■ **REQUIREMENT**
Lines to restate from the data below: from the one containing "Screen dimensions: 1400x847" to the one containing "Open the Properties help link", both included. Give them again exactly, and only them.

■ **THE INPUT**
%%

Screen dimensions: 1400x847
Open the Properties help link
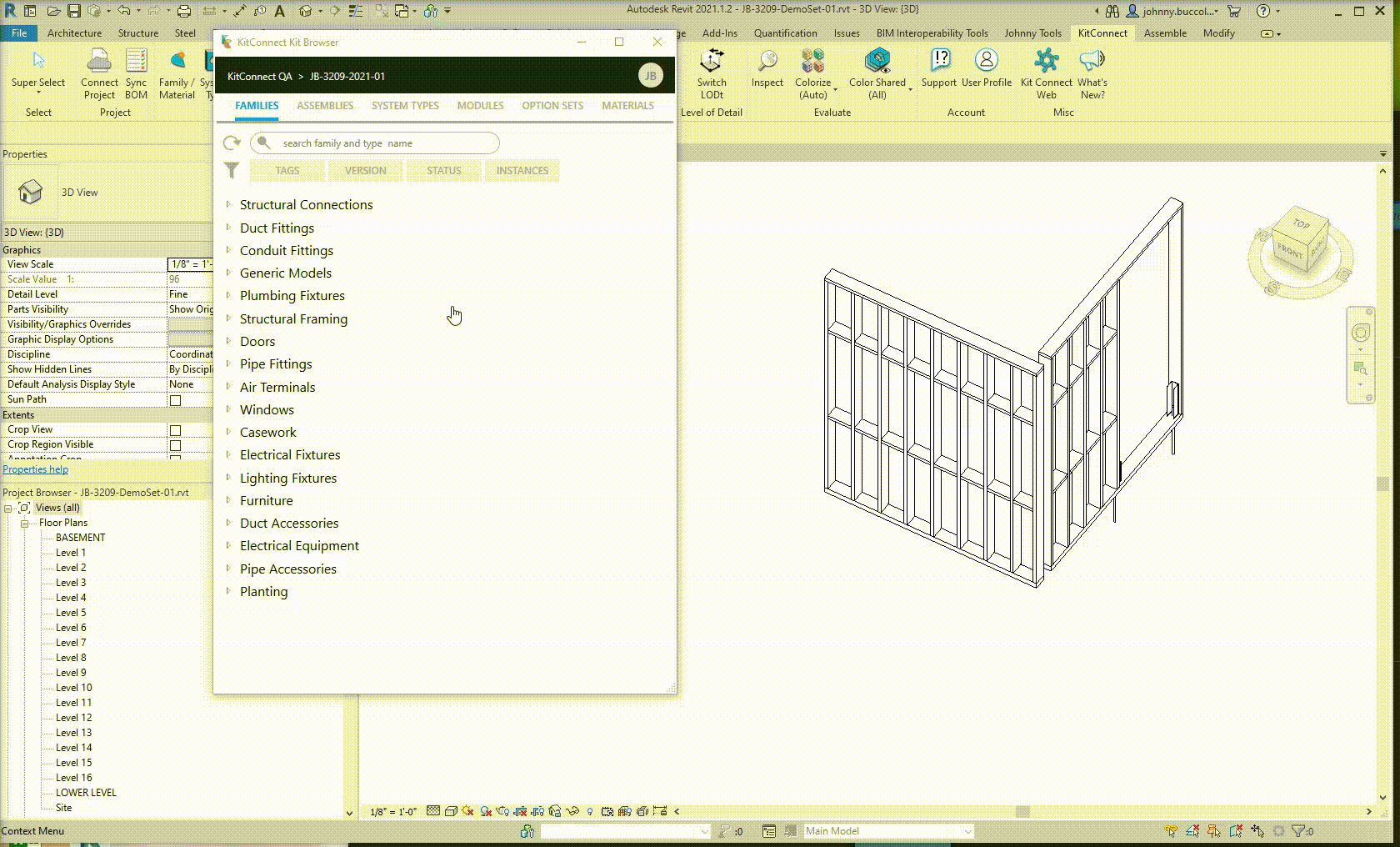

%%
%%

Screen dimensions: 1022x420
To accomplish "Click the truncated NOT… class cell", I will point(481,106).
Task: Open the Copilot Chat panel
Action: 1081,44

%%
%%

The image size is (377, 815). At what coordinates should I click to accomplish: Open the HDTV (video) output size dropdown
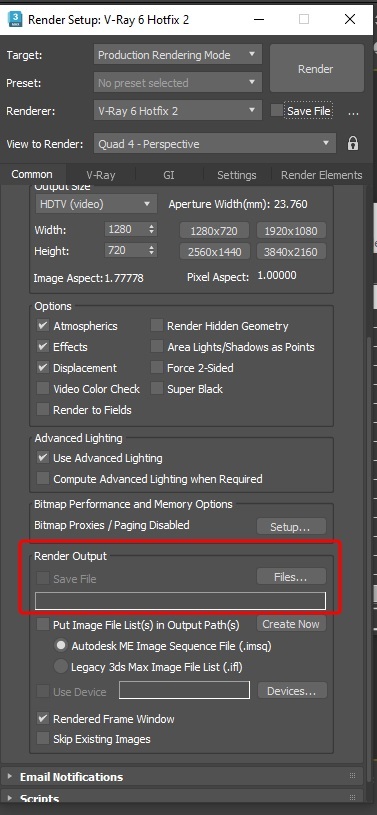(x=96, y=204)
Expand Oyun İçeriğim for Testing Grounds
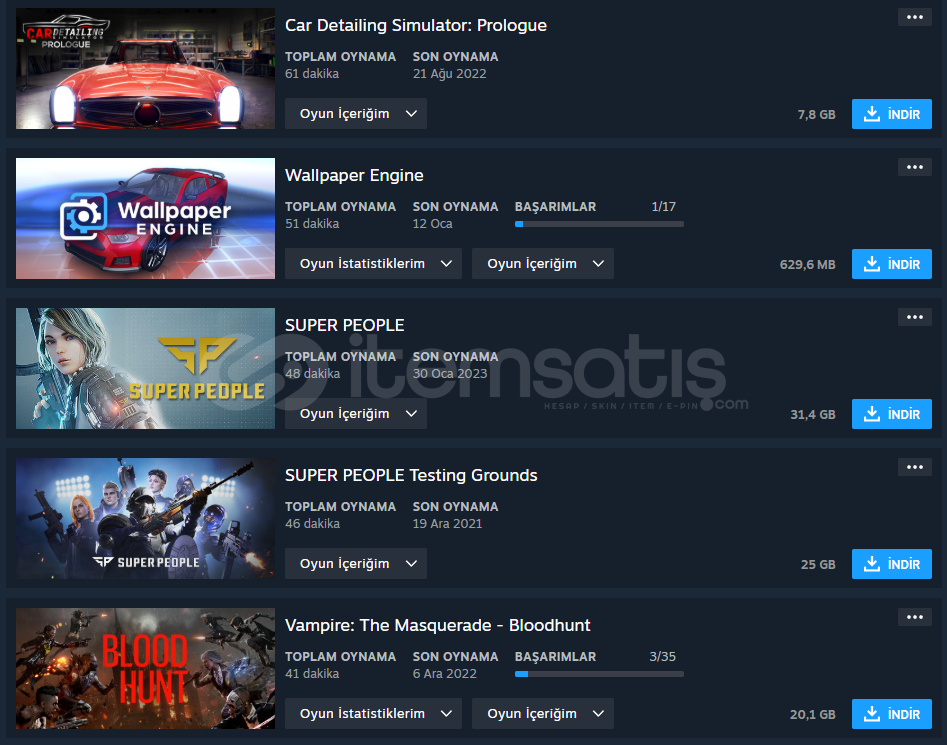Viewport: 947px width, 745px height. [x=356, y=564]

%%

■ **RESULT OF THIS TASK**
Screen dimensions: 1400x847
Open the Properties help link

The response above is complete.